Case Study: Beta-Binomial Bayesian Inference

This case study demonstrates Bayesian inference for binary outcomes using conjugate priors. We cover four practical scenarios: coin flip inference, A/B testing, sequential learning, and prior comparison.

Overview

The Beta-Binomial conjugate family is the foundation of Bayesian inference for binary data:

  • Prior: Beta(α, β) distribution over probability parameter θ ∈ [0, 1]
  • Likelihood: Binomial(n, θ) for k successes in n trials
  • Posterior: Beta(α + k, β + n - k) with closed-form update

This enables exact Bayesian inference without numerical integration.

Running the Example

cargo run --example beta_binomial_inference

Expected output: Four demonstrations showing prior specification, posterior updating, credible intervals, and sequential learning.

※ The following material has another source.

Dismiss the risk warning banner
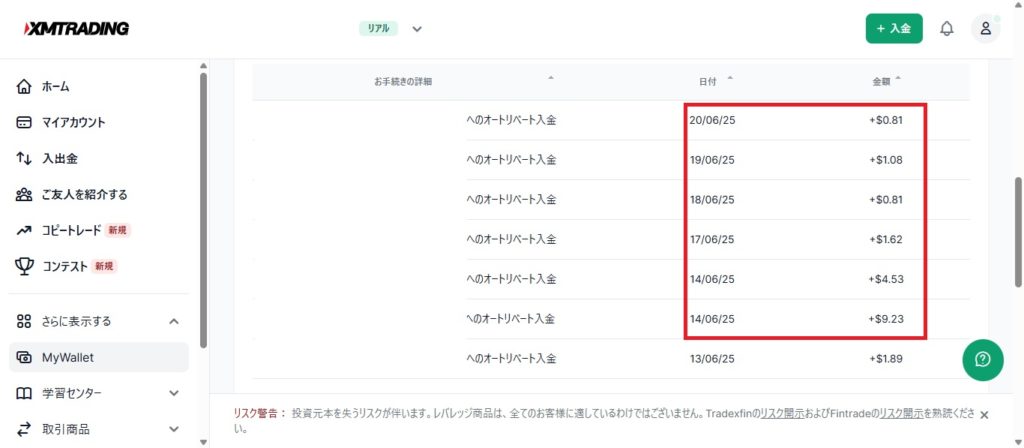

Example 1: Coin Flip Inference

Problem

You flip a coin 10 times and observe 7 heads. What is the probability that this coin is fair (θ = 0.5)?

Solution

use aprender::bayesian::BetaBinomial;

// Start with uniform prior Beta(1, 1) = complete ignorance
let mut model = BetaBinomial::uniform();
println!("Prior: Beta({}, {})", model.alpha(), model.beta());
println!("  Prior mean: {:.4}", model.posterior_mean());  // 0.5

// Observe 7 heads in 10 flips
model.update(7, 10);

// Posterior is Beta(1+7, 1+3) = Beta(8, 4)
println!("Posterior: Beta({}, {})", model.alpha(), model.beta());
println!("  Posterior mean: {:.4}", model.posterior_mean());  // 0.6667

Posterior Statistics

// Point estimates
let mean = model.posterior_mean();  // E[θ|D] = 8/12 = 0.6667
let mode = model.posterior_mode().unwrap();  // (8-1)/(12-2) = 0.7
let variance = model.posterior_variance();  // ≈ 0.017

// 95% credible interval
let (lower, upper) = model.credible_interval(0.95).unwrap();
// ≈ [0.41, 0.92] - wide interval due to small sample size

// Posterior predictive
let prob_heads = model.posterior_predictive();  // 0.6667

Interpretation

Posterior mean (0.667): Our best estimate is that the coin has a 66.7% chance of heads.

Credible interval [0.41, 0.92]: We are 95% confident that the true probability is between 41% and 92%. This wide interval reflects uncertainty from small sample size.

Posterior predictive (0.667): The probability of heads on the next flip is 66.7%, integrating over all possible values of θ weighted by the posterior.

Is the coin fair?

The credible interval includes 0.5, so we cannot rule out that the coin is fair. With only 10 flips, the data is consistent with a fair coin that happened to land heads 7 times by chance.

Example 2: A/B Testing

Problem

You run an A/B test comparing two website variants:

  • Variant A: 120 conversions out of 1,000 visitors (12% conversion rate)
  • Variant B: 145 conversions out of 1,000 visitors (14.5% conversion rate)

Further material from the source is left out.